Tuesday, January 06, 2009

Surfer dude in a coffee machine may supersede the LHC

While the LHC is going to be restarted in June after a "catastrophic malfunction", as the journalists call the routine, expected, and mundane breakdown of a few magnets following a quench, you may have wondered that it is too large and expensive a machine. USD 9 billion is not a negligible amount of money. 

Can't the physicists design a somewhat cheaper gadget, one that is similar e.g. to a coffee machine?

Figure 1: A prototype of the new kind of an atom smasher. Image from Lawrence Berkeley National Labs (LBNL).

Nude Socialist, Softpedia, and others describe a new design that is pretty close to that goal.

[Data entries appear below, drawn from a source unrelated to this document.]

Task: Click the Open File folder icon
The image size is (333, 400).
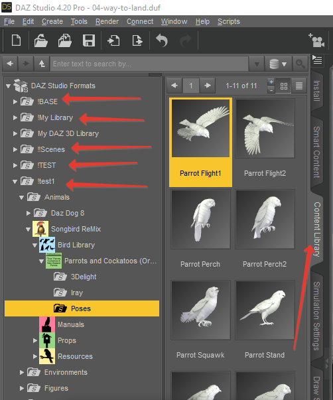Action: coord(41,40)
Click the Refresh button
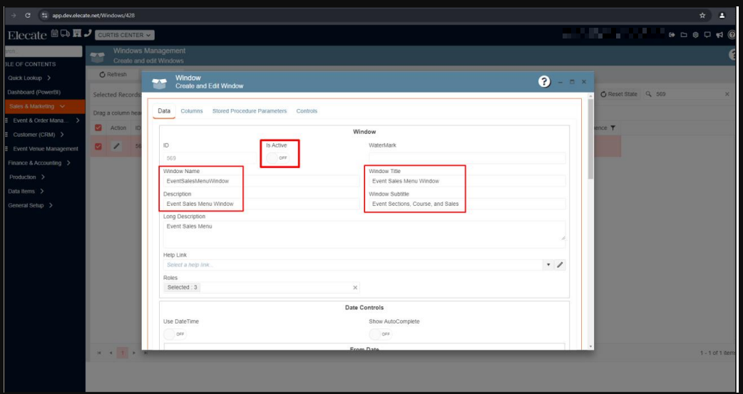 pyautogui.click(x=113, y=74)
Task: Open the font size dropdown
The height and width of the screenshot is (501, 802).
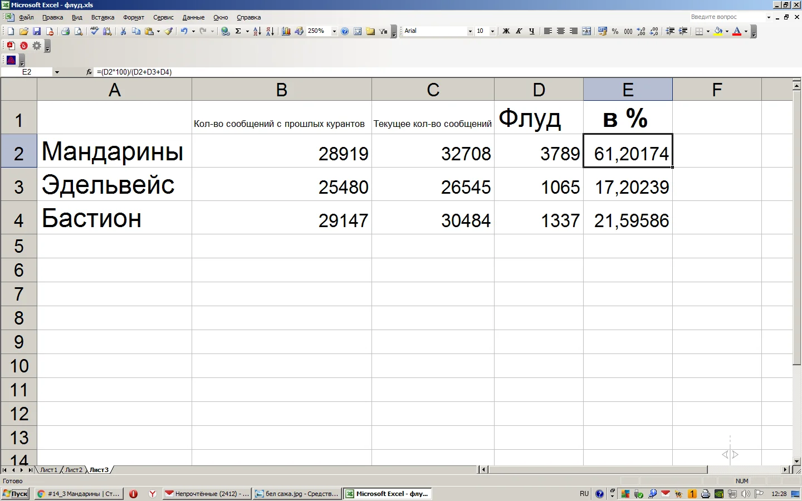Action: (x=492, y=31)
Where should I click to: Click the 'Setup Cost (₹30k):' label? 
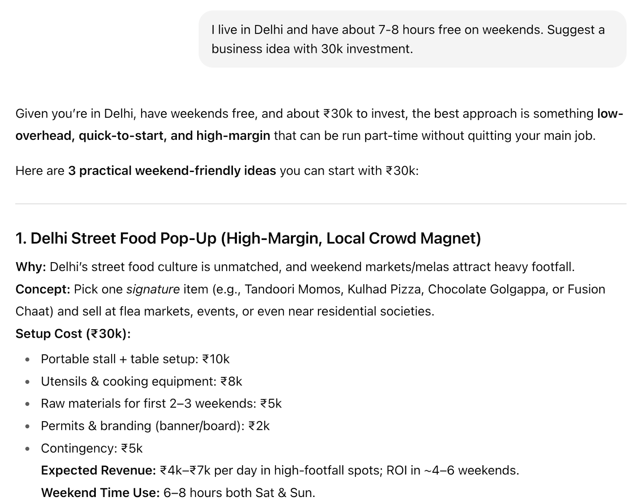(73, 334)
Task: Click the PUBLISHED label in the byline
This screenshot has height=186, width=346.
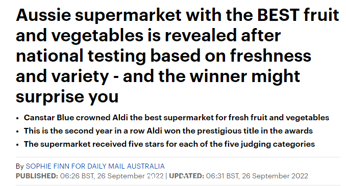Action: [x=37, y=176]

Building on a 1979 paper by John Dawson (UCLA) and Toshiki Tajima (Austin), Wim Leemans et al. (LBNL) are constructing much cheaper devices based on powerful lasers.

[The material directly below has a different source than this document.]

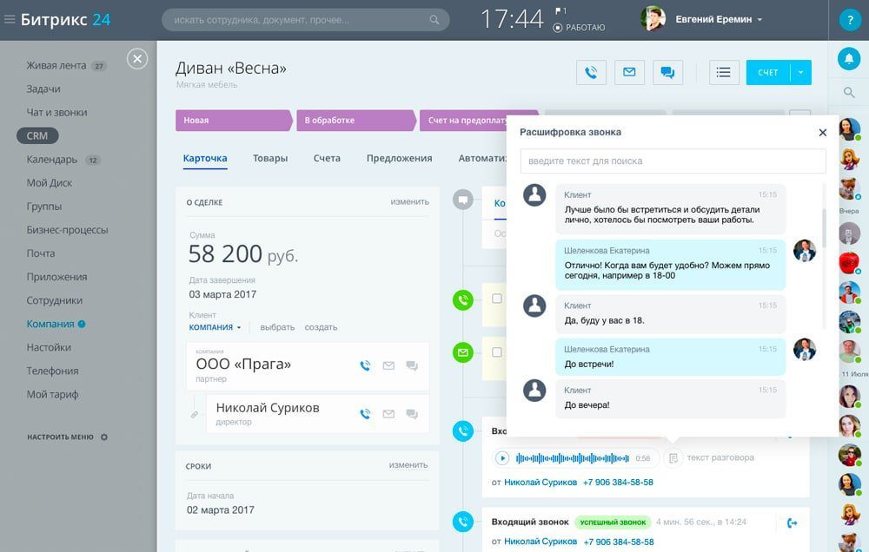Open CRM in the left menu
The height and width of the screenshot is (552, 869).
tap(37, 136)
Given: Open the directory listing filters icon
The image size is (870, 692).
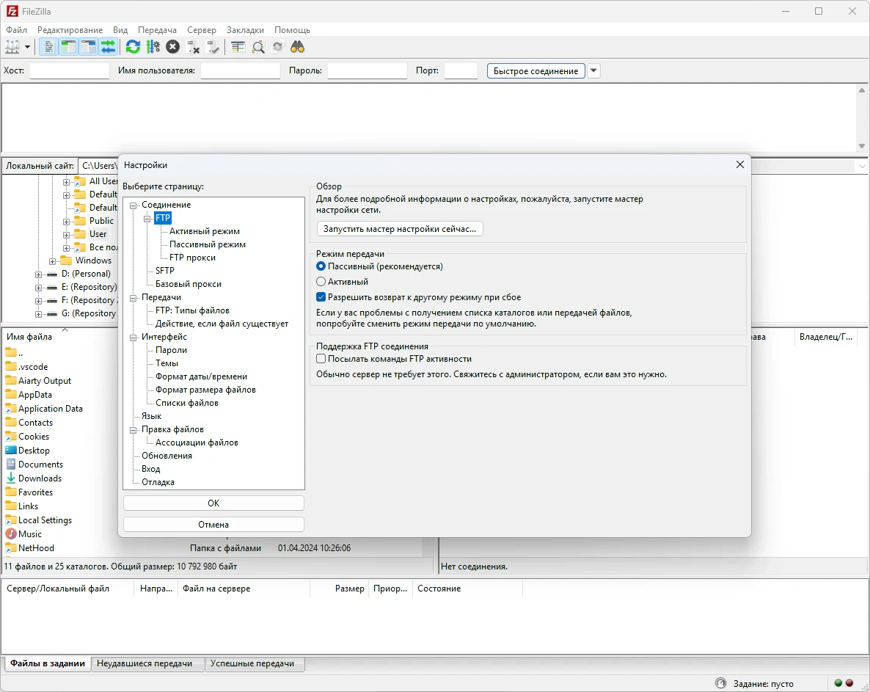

A coffee machine heats up some water to get a plasma and a powerful laser creates mesoscopic waves that make electrons oscillate, or surf on the waves, and accelerate to potentially huge energies.

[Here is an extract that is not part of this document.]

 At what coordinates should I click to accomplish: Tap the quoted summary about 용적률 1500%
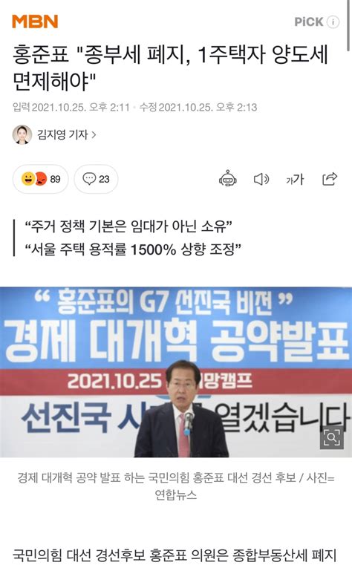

Figure 2: The wave effect of a high-intensity pulse laser. The same credits. Click the images to zoom in.

But don't expect any old-fashioned experimental particle physicists to be arrested for wasting the taxpayers' money any time soon. So far they only work on the acceleration to relatively small energies and dream about dozens of GeV in the electron beams. In the 2020s, they could get to hundreds of GeVs if the laser power gets really cheap and if they're lucky.

If that becomes the case, surfer dudes could be useful for high-energy physics, after all.